Da due milioni e mezzo di euro a circa 400mila, è la decisione del tribunale del riesame sul sequestro preventivo effettuato nei confronti dei titolari della Defi, azienda storica di biancheria di lusso con sede a Casalguidi, fallita nel 2018. Il giudice, in questo caso, ha accolto le richieste della difesa portando il sequestro al solo ammontare delle presunte imposte non pagate dalla società. "Il procedimento penale in corso proseguirà facendo il suo corso - spiega il difensore dell’ex amministratore dell’azienda Federico Pratesi, Mauro Gallo - La novità di queste ore è che sono state accolte parte delle nostre richieste e quindi presumibilmente, una volta che sarà autorizzata la procedura l’ammontare dei beni sequestrati sarà aggiornato". Il caso Defi è scoppiato la scorsa estate a seguito di una corposa indagine, tra l’altro ancora in corso, della Guardia di Finanza di Pistoia. Mancato pagamento di tasse e imposte, bancarotta fraudolenta e autoriciclaggio di denaro per diverse centinaia di migliaia di euro. Queste sono state le accuse mosse a tre persone collegate all’azienda. Le fiamme gialle ad agosto avevano eseguito un provvedimento di sequestro preventivo, emesso dal Gip del Tribunale di Pistoia su richiesta della Procura. I sequestri dei beni sono avvenuti tra le province di Milano e Verbania, rispettivamente Lombardia e Piemonte. Nel dettaglio sono scattati i sigilli su nove abitazioni, dieci autorimesse, tre magazzini ed un terreno, nonché auto aziendali, quote societarie e sette conti correnti bancari. L’elenco, dopo la decisione del tribunale del riesame sarà ovviamente aggiornato e quantificato sulla cifra decisa.

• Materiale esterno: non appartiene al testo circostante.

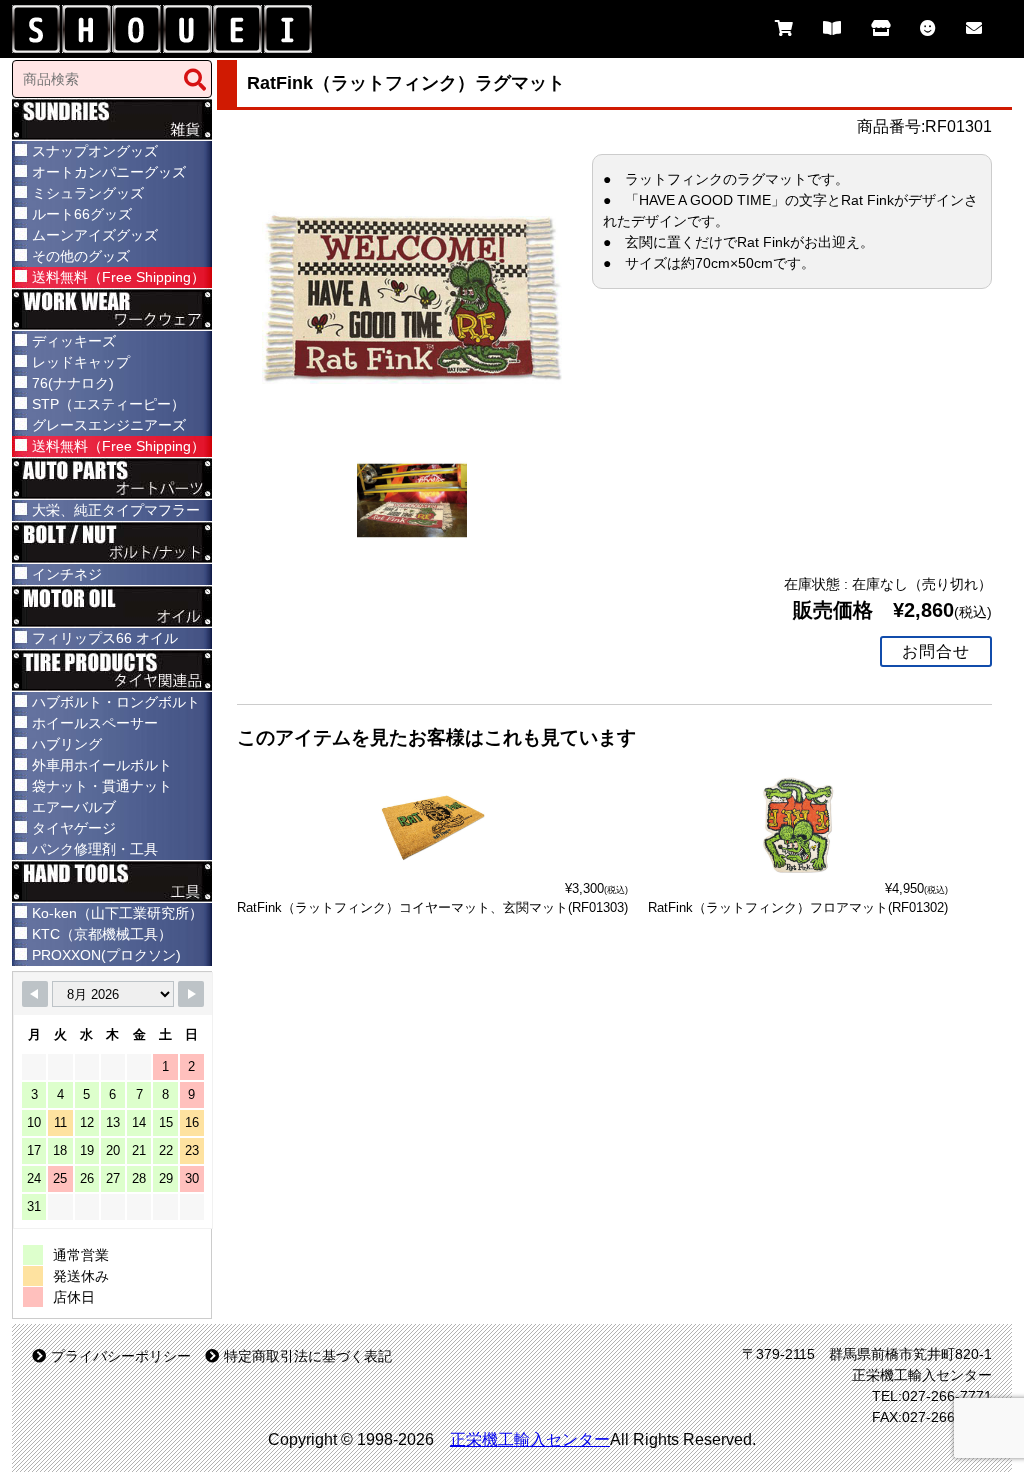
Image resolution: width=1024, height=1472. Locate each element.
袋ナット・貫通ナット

Il fallimento della Defi, che produceva i prodotti per la casa a marchio Pratesi, aveva scosso la comunità di Casalguidi nell’estate 2018. Cinquanta lavoratori erano finiti in mobilità e, per garantire loro un futuro, si era attivata anche la Regione Toscana. Secondo le accuse della Guardia di Finanza, "gli amministratori di diritto dell’azienda avrebbero depauperato il patrimonio omettendo di riscuotere consistenti crediti societari ed effettuando ingenti forniture di merce, senza però ricevere il corrispettivo economico". La Guardia di Finanza avrebbe verificato che il traffico di merce e denaro coinvolgeva anche imprese con sede in Gran Bretagna e negli Usa. L’intento di questa serie di operazioni, sempre secondo le Fiamme Gialle, sarebbe stato quello di rendere infruttuose le procedure di riscossione forzata delle imposte non versate dall’azienda. Secondo l’accusa, sarebbero state centinaia di migliaia di euro nell’arco di sette anni, dal 2009 al 2016.